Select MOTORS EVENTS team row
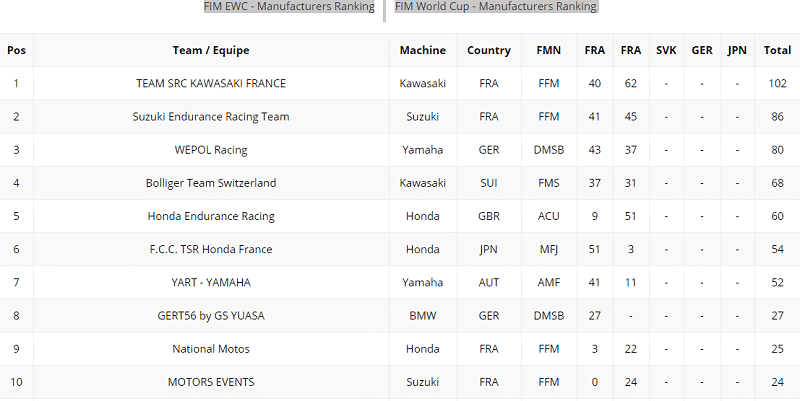800x401 pixels. (211, 382)
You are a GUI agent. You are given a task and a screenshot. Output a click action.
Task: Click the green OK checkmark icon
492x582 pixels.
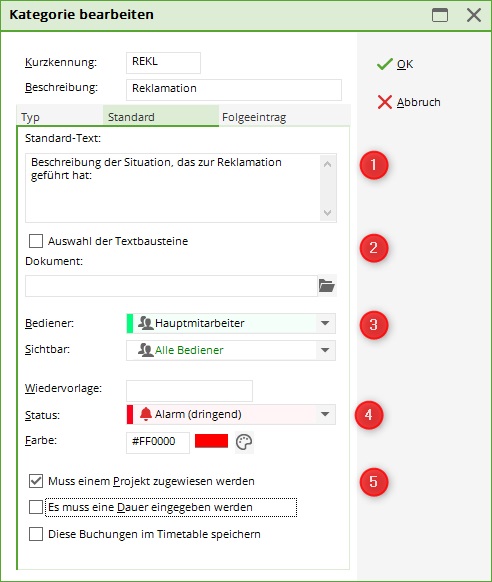385,64
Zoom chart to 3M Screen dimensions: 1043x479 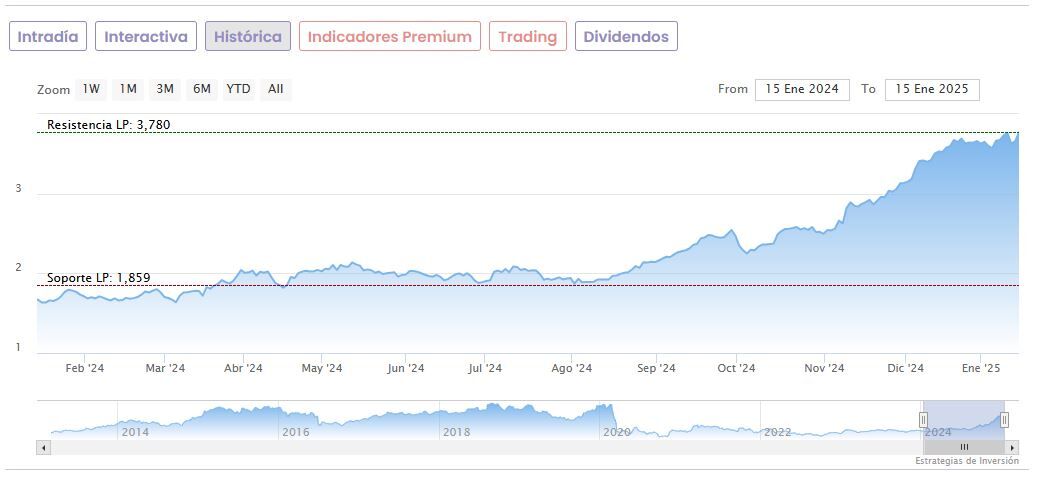[165, 89]
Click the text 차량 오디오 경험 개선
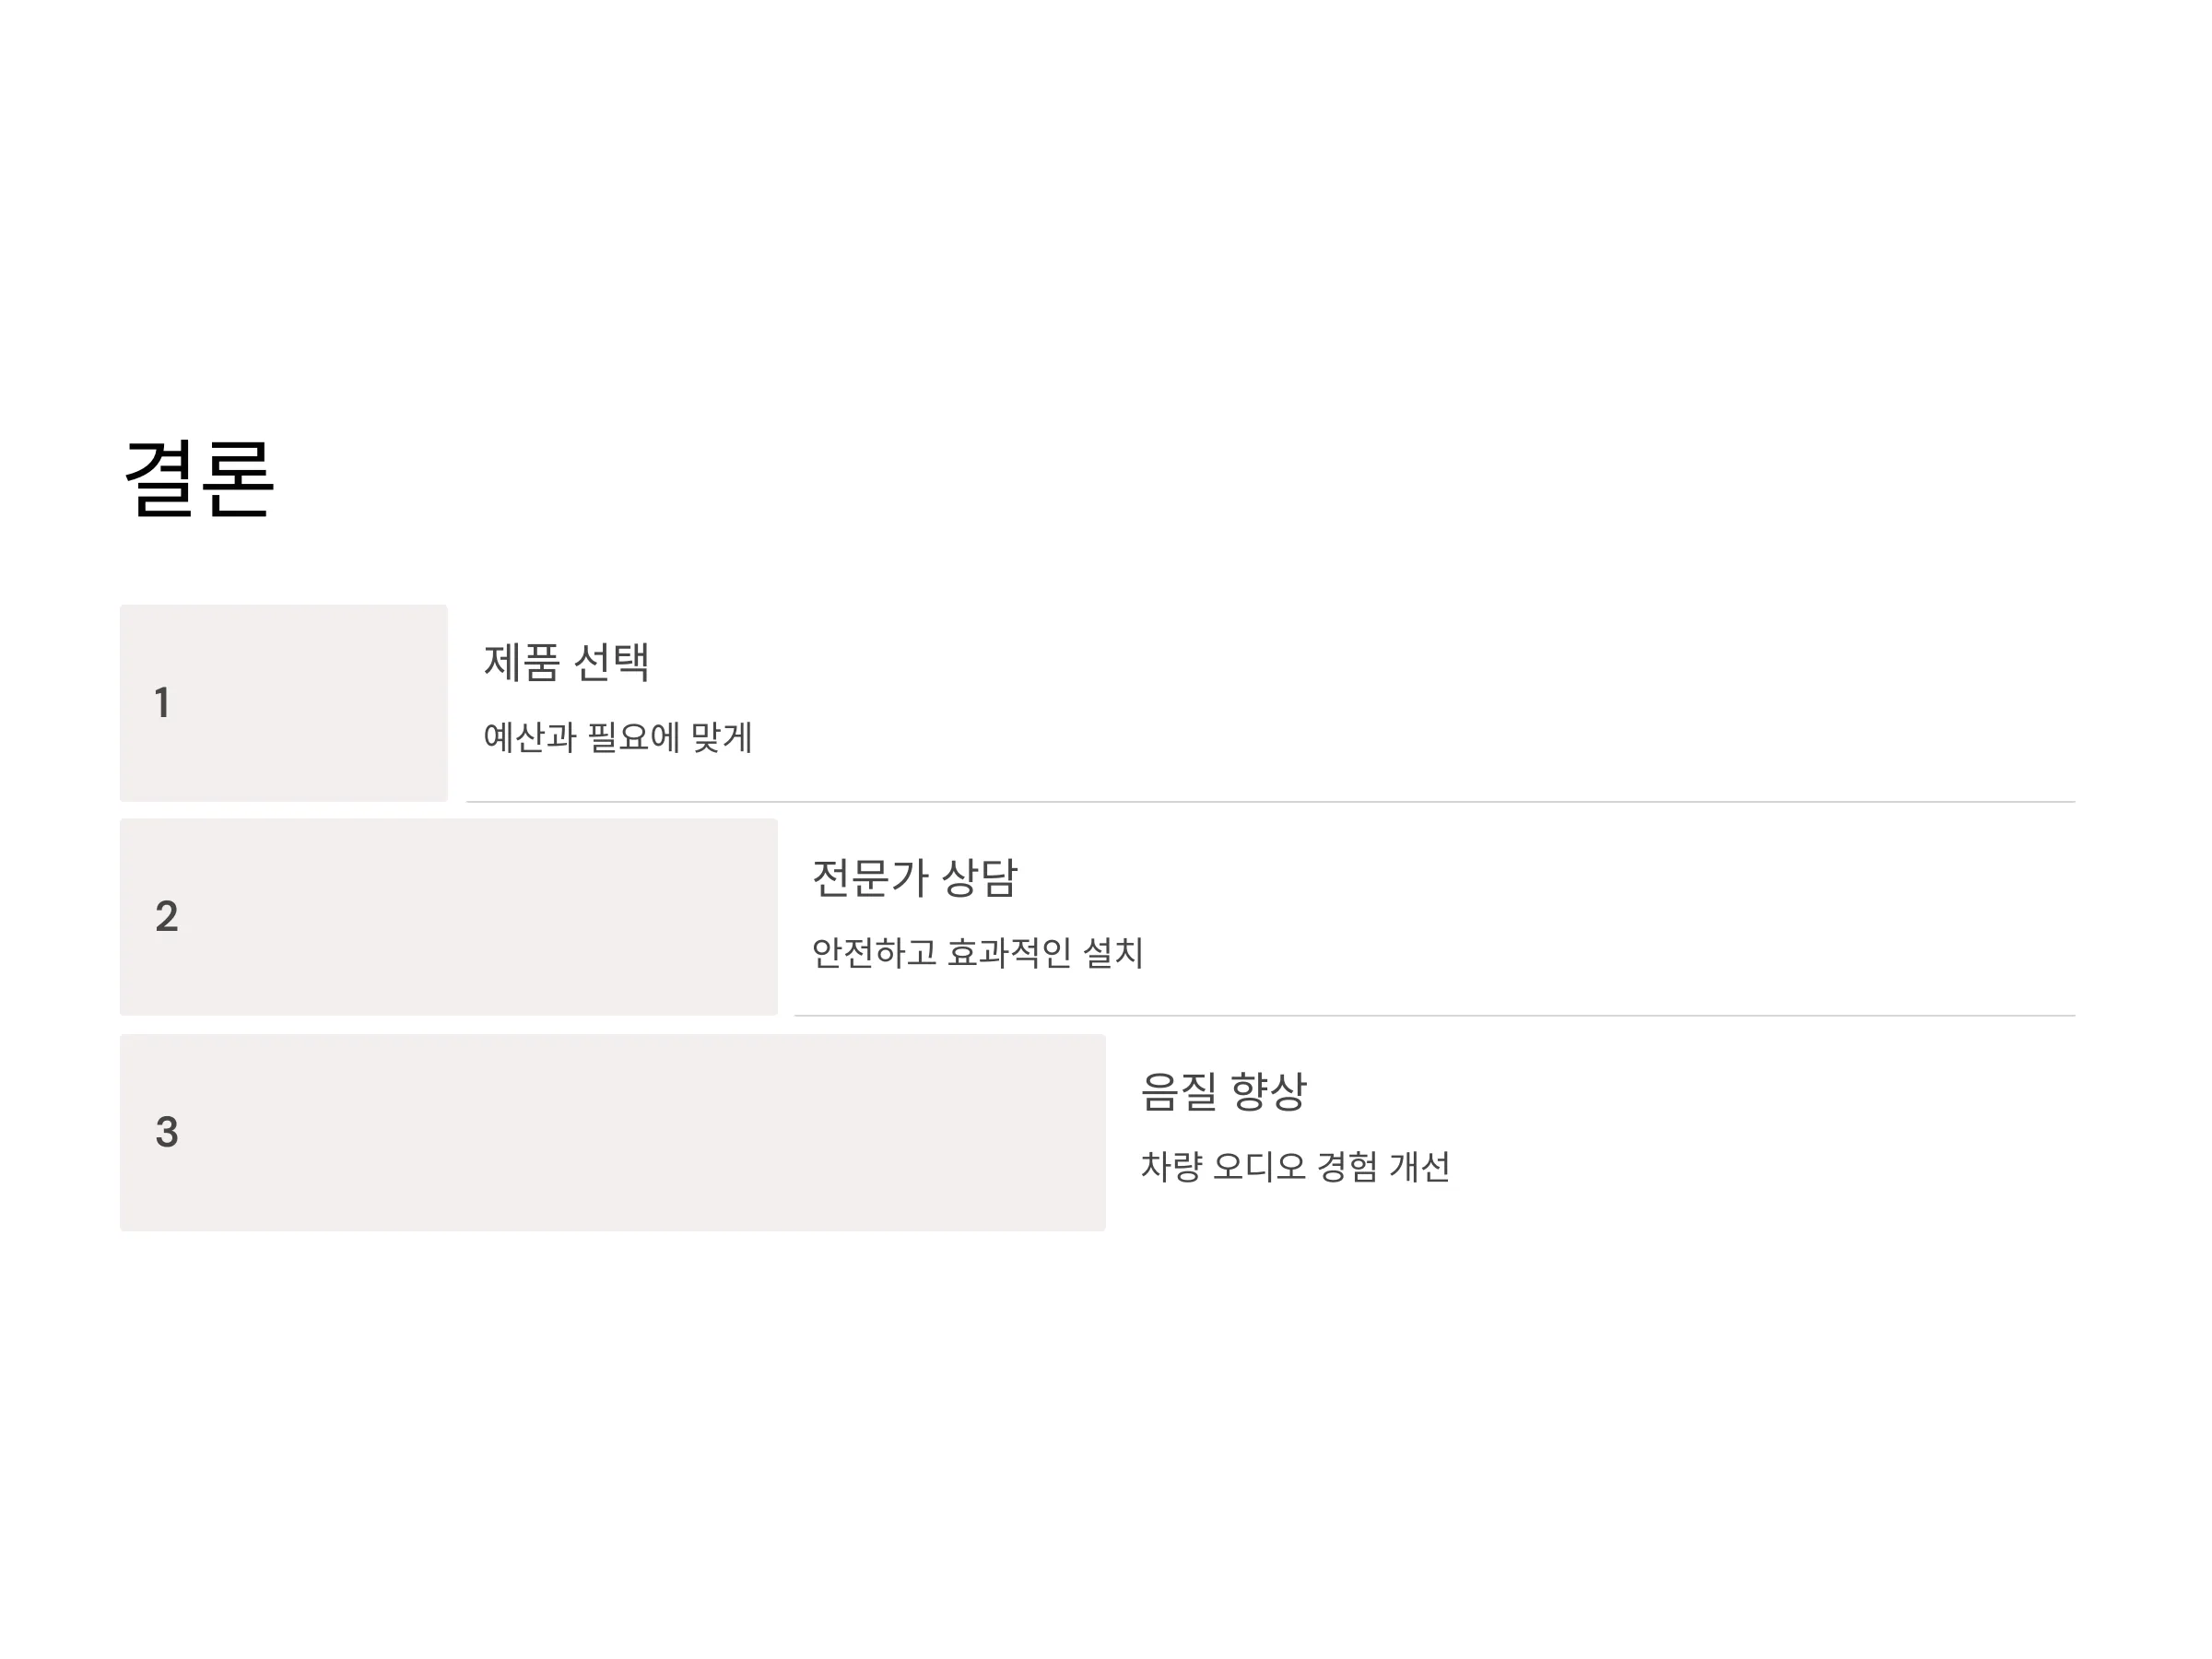The image size is (2212, 1659). coord(1295,1166)
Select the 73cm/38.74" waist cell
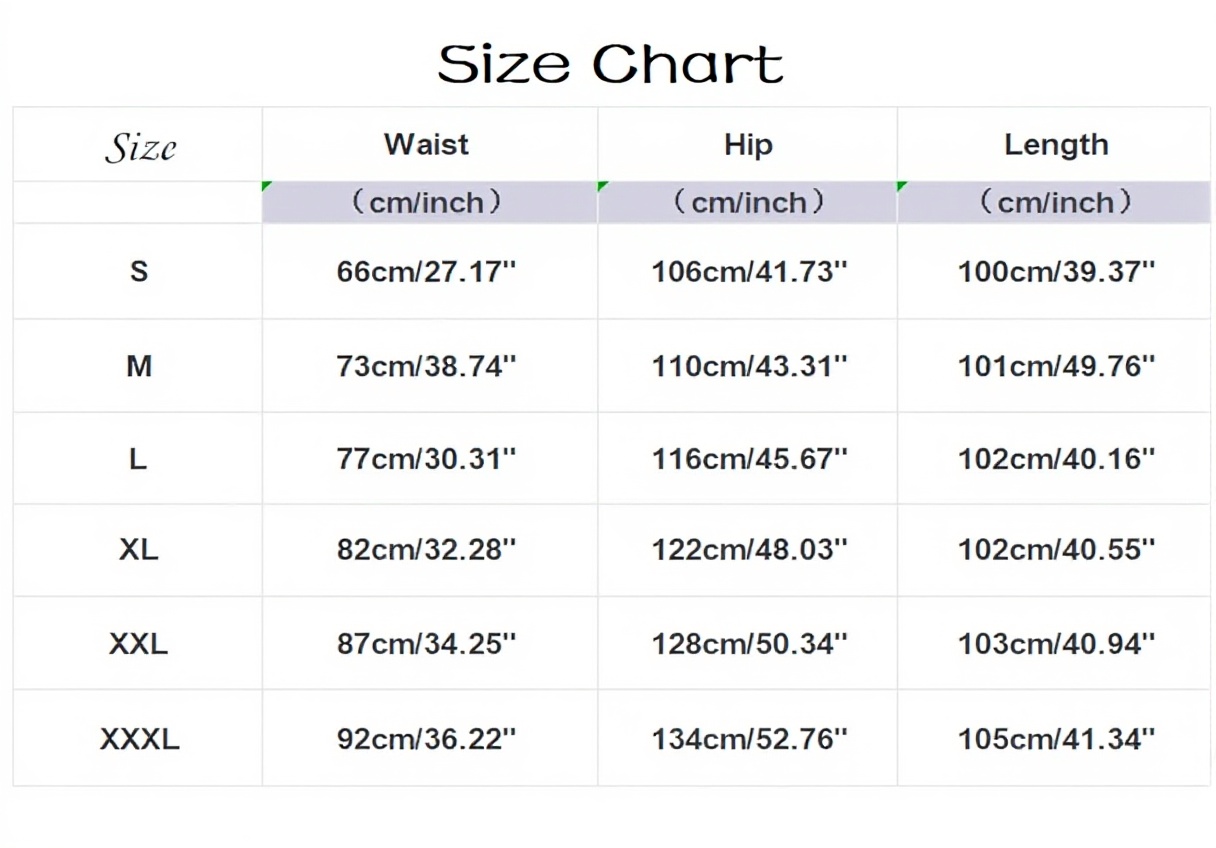Image resolution: width=1216 pixels, height=848 pixels. pos(426,367)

● ● ●

§ EXERCISE PROMPT: Before duplicating, set the pictures aside; then output exactly the lines from the one with "Click the text 차량 오디오 경험 개선" through the end of the records, and only those.

§ SOLUTION:
Click the text 차량 오디오 경험 개선
The image size is (2212, 1659). coord(1295,1166)
Select the 73cm/38.74" waist cell
Image resolution: width=1216 pixels, height=848 pixels. pos(426,367)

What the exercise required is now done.